BHP Billiton Ltd., the world’s biggest mining company, retreated 0.8 percent to A$43.54 in Sydney, as copper and oil futures in New York fell for a second day. Woodside Petroleum Ltd., Australia’s second-biggest oil and gas producer, declined 1.6 percent to A$46.72. Santos Ltd., the third largest, dropped
1.7 percent to A$14.42.
In electronic trading, oil for May delivery dropped 0.9 percent to $84.75 a barrel in New York. Copper decreased 0.4 percent to $7,916 a metric ton in London.
China’s stock-index futures rose on their first day of trading. The four main contracts on the CSI 300 Index, tracking the 300 biggest stocks on the Shanghai and Shenzhen bourse, advanced from their base value of 3,399. The May contract climbed to 3,450, the June contract increased to 3,470, the September contract gained to 3,600 and the December contract rose to 3,618.
Risk Hedge
The futures will allow investors to hedge risks and make equities cheaper in the long-term, according to Michael Kurtz, head of China research at Macquarie Group Ltd. The Shanghai Composite Index, which rallied 80% last year, has plunged 142 percent so far this year, the most among major global markets.
The pound weakened against 15 of 16 major counterparts and fell 1.1 percent to 142.55 yen amid concern elections on May 6 will leave the British government without a parliamentary majority and weaken the government’s ability to tackle the U.K.’s budget deficit. Liberal Democrat Nick Clegg won three instant polls in a debate with U.K. Prime Minister Gordon Brown and Conservative David Cameron. The results may mean Labour and the Conservatives don’t have enough support for either to control Parliament after the vote, political analysts said.
Greece Seeks Meeting
Greek Prime Minister George Papandreou yesterday asked for a meeting with the European Union, the International Monetary Fund and the European Central Bank.
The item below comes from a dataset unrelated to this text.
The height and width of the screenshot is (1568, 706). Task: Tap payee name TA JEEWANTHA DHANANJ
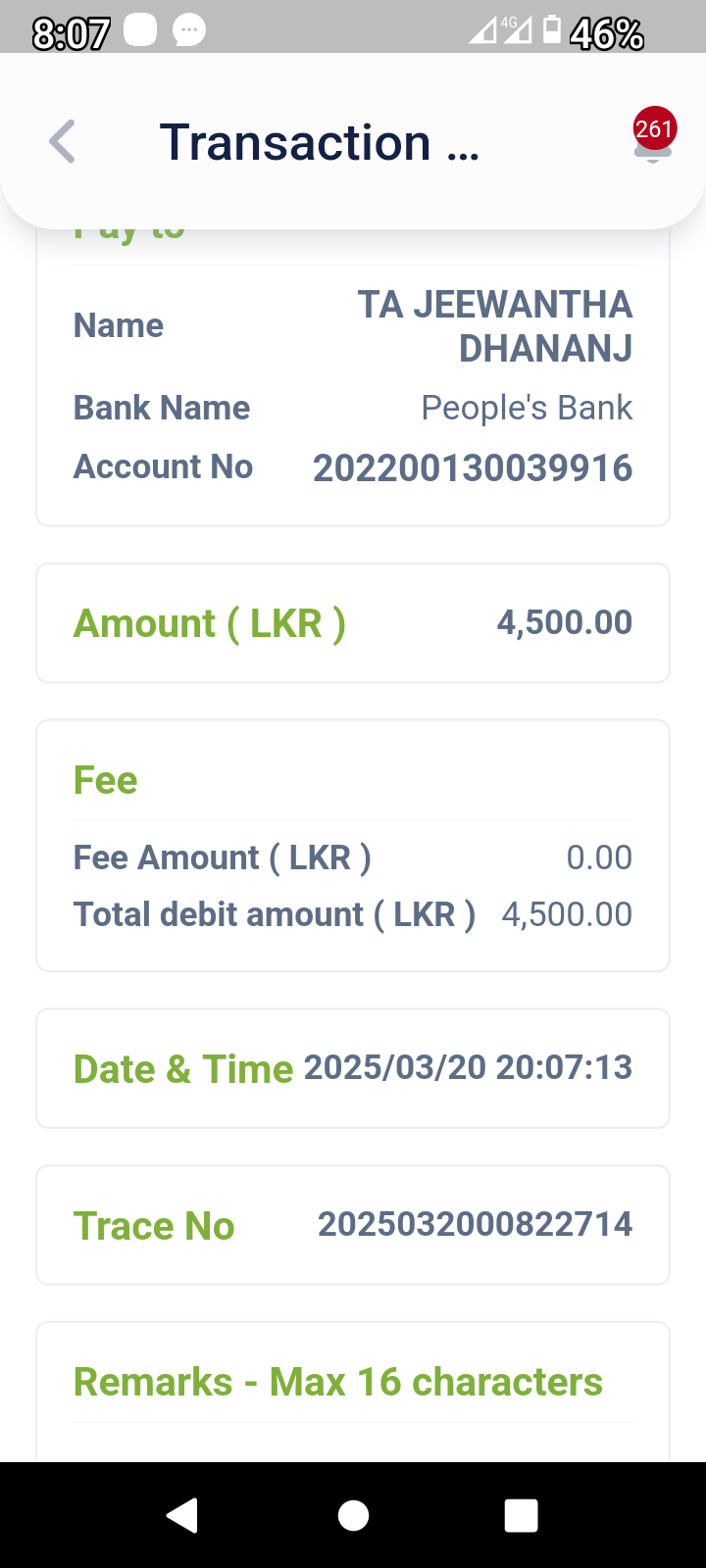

Talks will begin in Athens on April 19. The yield on Greece’s benchmark 10-year government bond surged to as high as 7.381 percent yesterday, higher than the level before the rescue package was announced on April 11.
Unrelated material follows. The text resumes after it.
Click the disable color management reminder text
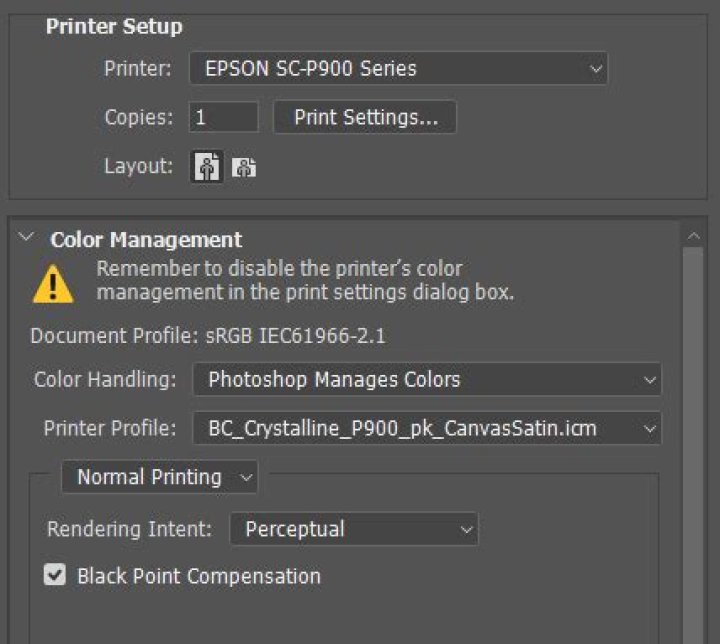 coord(304,281)
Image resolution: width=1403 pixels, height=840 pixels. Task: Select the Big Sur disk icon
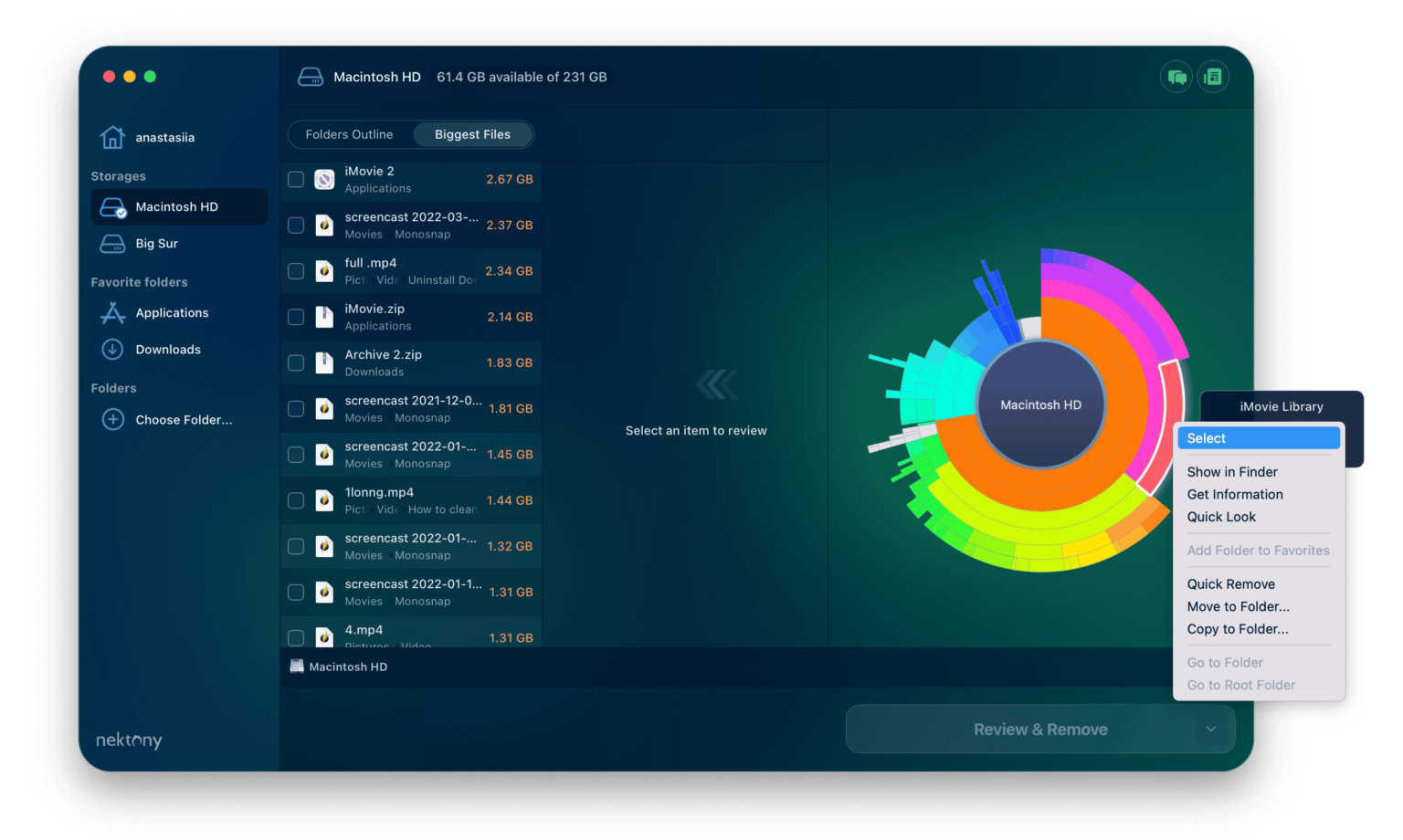(111, 243)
The premium investors demand to buy Greek debt over comparable German bonds has more than doubled since Dec. 1 on concern that Greece would struggle to trim the deficit and fund its rising debt.
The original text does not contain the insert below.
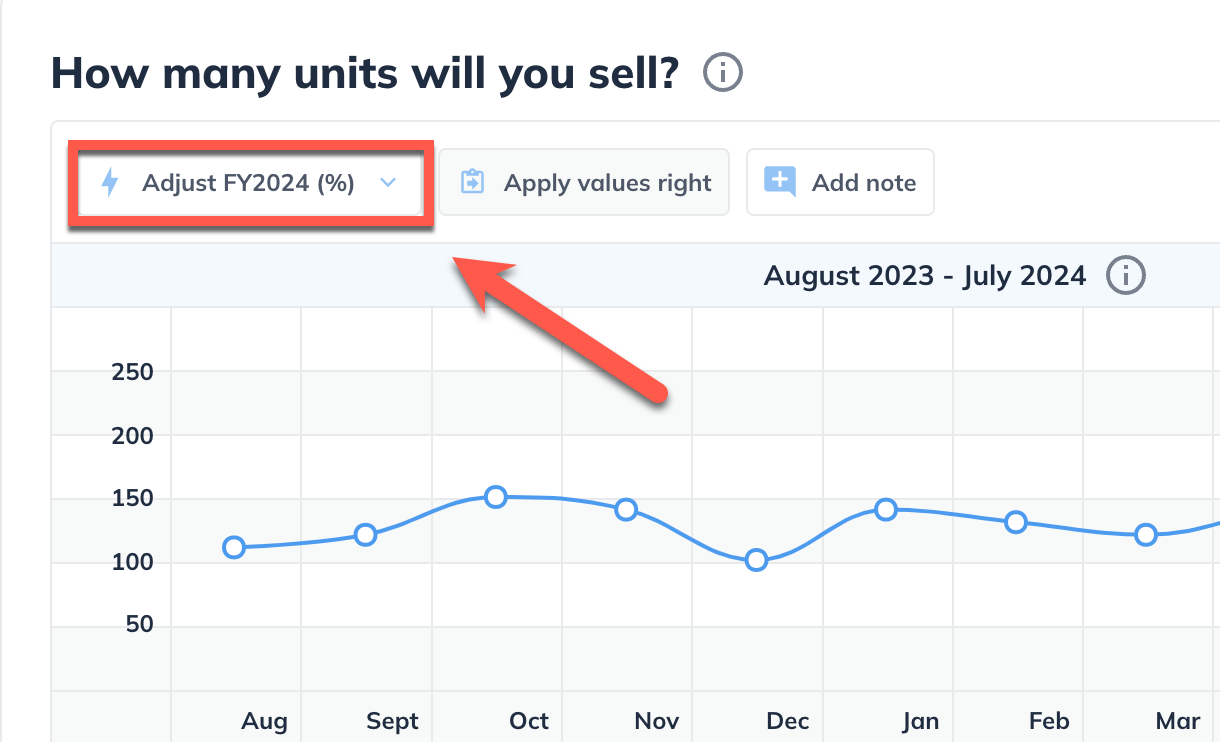Click the October data point on line
This screenshot has width=1220, height=742.
495,497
"Risk appetite is being tempered by a flaring up of concerns over European sovereign risk," said Mike Jones, a currency strategist at Bank of New Zealand Ltd. in Wellington.
"This may limit near-term gains in the euro, and underpin demand for ‘safe haven’ currencies."
South Korea’s won weakened 0.2 percent to 1,110.23 per dollar, retreating from its strongest level since September 2008 after the government reported the smallest increase in department store sales in eight months. Malaysia’s ringgit dropped 0.3 percent to 3.2024 per dollar as Greek debt and China tightening concerns damped appetite for emerging-market assets.